In a final phase of the experiments, the team used a drug called rapamycin to disrupt this specific circuit involved in the rodents' conditioned fear memory. The drug (widely used in people as an antibiotic) interfered with the ability of neurons to generate proteins needed for functioning of the circuit. The effect was to weaken the animals' freezing behavior during a time window when their contextual fear memory was being indirectly reactivated.

In other words, the team appears to have succeeded in intervening in a circuit to modify an original fear memory, in turn generating therapeutic behavioral effects.

These experiments are hopeful steps toward the development of clinical interventions to alter neural representations in the brain that drive specific context-linked pathological fear. A similar approach might conceivably be taken in developing novel therapies for addiction, for instance in modifying the role of environmental or behavioral cues that can trigger relapse after the conclusion of successful behavioral therapy.
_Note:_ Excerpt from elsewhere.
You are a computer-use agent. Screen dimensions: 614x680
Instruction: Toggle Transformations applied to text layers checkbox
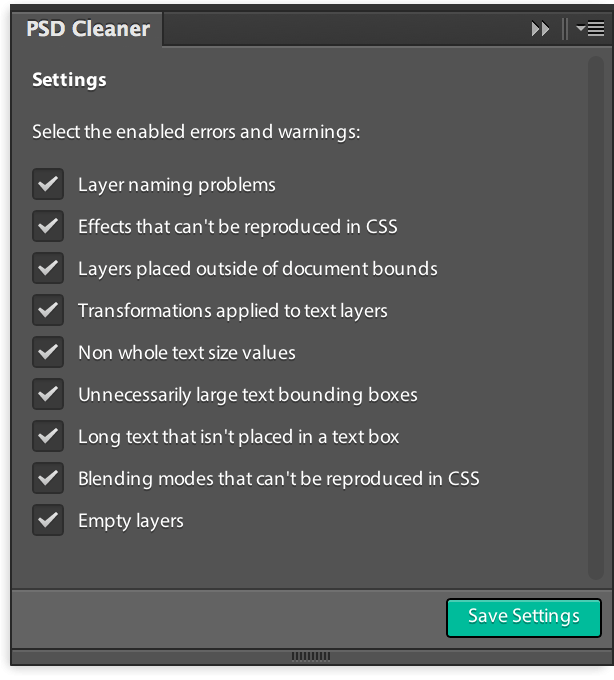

The team makes clear that the methods used in the rodent experiments cannot at this point be directly translated into people with PTSD or addiction. There are other brain areas, for instance the amygdala, that are also involved in memory consolidation and retrieval, and it is not known how they might be involved or affected by strategies such as those used in the experiments. As noted in a commentary in Nature Neuroscience, Amy L. Milton, Ph.D., of the University of Cambridge (UK), also notes that "it remains unknown whether older, more remote, or more extensively trained memories would also become unstable following indirect reactivation."

These will be among the subjects of future studies by Dr. Maren's team.